We have all heard unsettling reports that the new Congress is gearing up to make radical changes to the social safety net by dismantling programs that allow millions of people to make ends meet every day. We need to prevent this from happening because poverty not only hurts the poor, but it also harms all of us. Almost 1 in 7 Americans live below the poverty line. Every day, people must face the scarcity of food, unstable housing, limited educational and employment opportunities, and even worse, they must deal with health care expenses that they cannot afford. Living with these conditions limits opportunities for them, which in turn influences prosperity of the nation as a whole. Federal anti-poverty programs have allowed millions of Americans to move out of poverty and the uncertainty of living day to day. We must not only protect, but also strengthen these critically important programs.
Gerry Fairbrother, Ph.D.
People who support runoff elections for Santa Fe object that a candidate for mayor, for example, now can take office after getting just 30 percent of the vote (“Election reform begins at home,” Ringside seat, Dec. 19). Runoff elections between the top votegetters, the argument goes, would ensure that elected officials take office with a majority of votes cast. This is assumed to be an obviously good thing. Why is it a good thing? A majority vote gained in a runoff election is an artificial majority. The “majority” winner could claim that more than half the voters were just dying to see him or her take office, when most voters actually wanted someone else. Do we really need more puffed-up politicians claiming phony mandates? A mayor taking office with a fraction of the vote would know that he or she has a lot of work to do to gain everyone’s support. A little humility is a good thing.
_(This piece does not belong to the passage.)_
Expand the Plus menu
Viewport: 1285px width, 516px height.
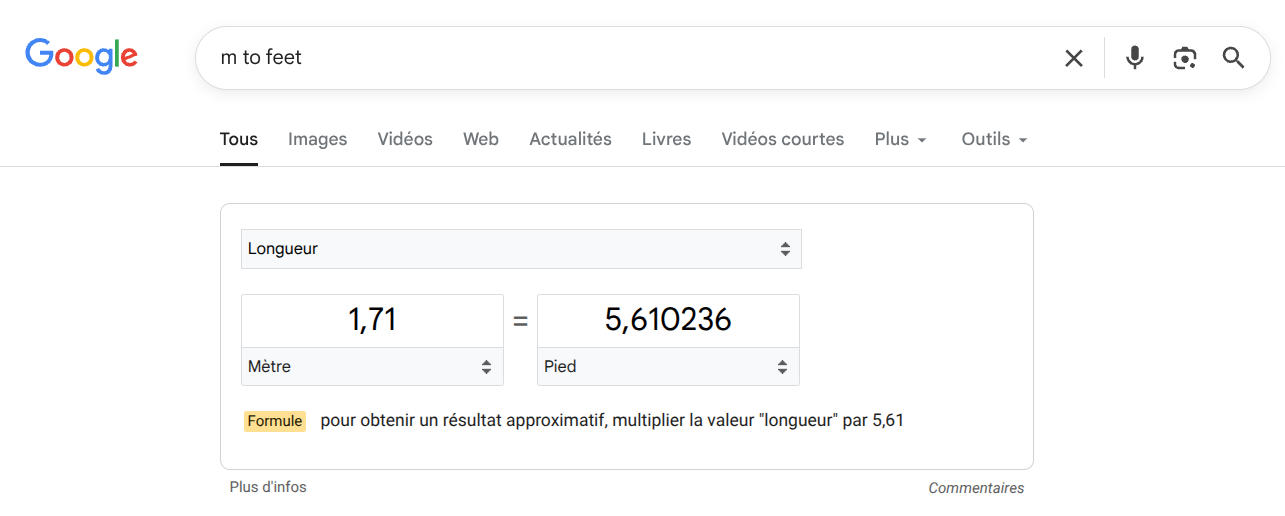tap(900, 139)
The Bureau of Land Management appreciates The New Mexican reminding people of their initial opportunity to provide input about the proposed Verde Transmission Line project (“Comment on Verde before it’s too late,” Our View, Jan. 2). We’d like, however, to elaborate on the headline that stated, “… before it’s too late.” Let us explain.
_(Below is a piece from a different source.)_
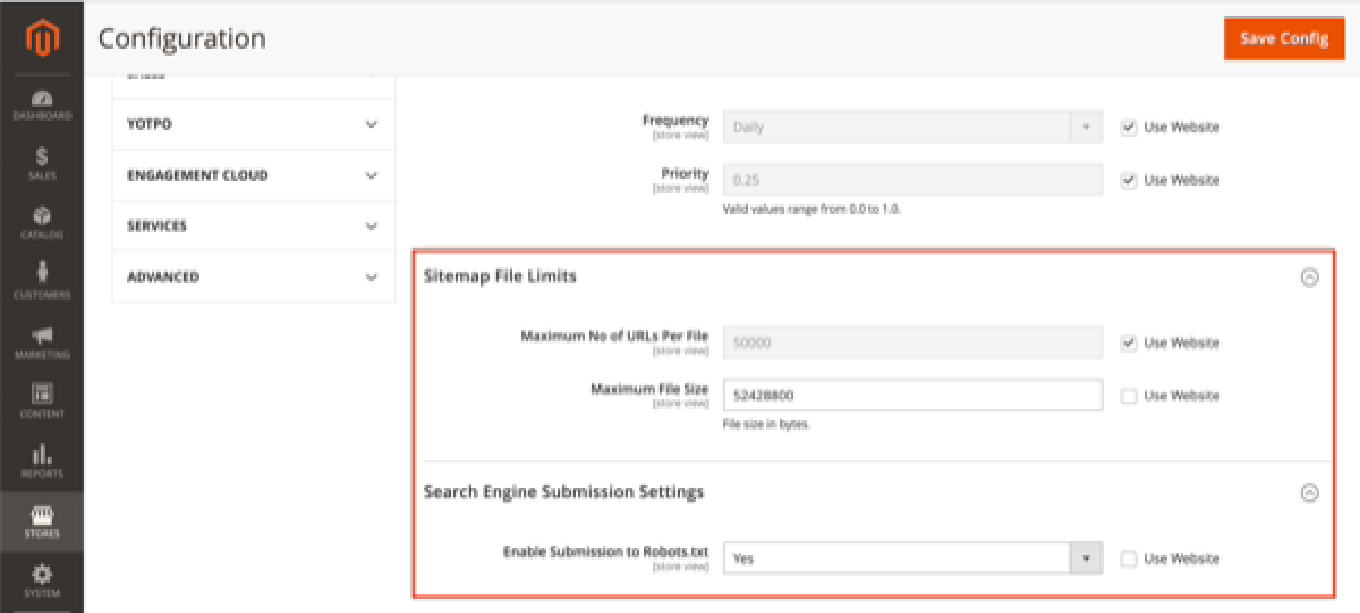Click the Maximum File Size input field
The National Environmental Policy Act requires the Bureau of Land Management to involve the public in its environmental review process and to disclose the potential impacts of projects such as the Verde Transmission Line before project decisions are made. We are now in the first phase of the National Environmental Policy Act process, that of public scoping. Although Thursday, Jan. 5, is the end of the scoping period for the proposed project, there will be additional opportunities for the public to provide input as we proceed with our analysis.
The Bureau of Land Management has not and will not reach a final decision on issuing a right-of-way for the transmission line until we have thoroughly evaluated and analyzed the proposal and developed a range of reasonable alternatives, including a no-action alternative. We look forward to continued public input and participation as we proceed through the process.
Bureau of Land Management
Missing family photos
After a fantastic week in Carlsbad and then in Santa Fe, where I took my entire family for the holiday, the last day while checking out of the wonderful La Posada de Santa Fe, my camera bag went missing. I can replace the camera. I cannot replace a week’s worth of family photos. We all had such a fantastic time. Santa Fe is a wonderful city, with fantastic food and wonderful sights to enjoy. All to say, if that person who has the camera could remove the disk and send it to the hotel, I would be deeply grateful. I am 79, so I probably will not be repeating this trip. Thank you.
Pismo Beach, Calif.
Let me begin by saying I am no fan of the president-elect. Secondly, I am longtime subscriber to The New Mexican and value it as a source of local information. But your “TV top picks” on Tuesday, Jan. 3, made no mention of the PBS Frontline documentary on Donald Trump airing the same evening. Is NBC’s The Wall and ABC’s American Housewife really more important to note? Please add PBS to your TV top picks.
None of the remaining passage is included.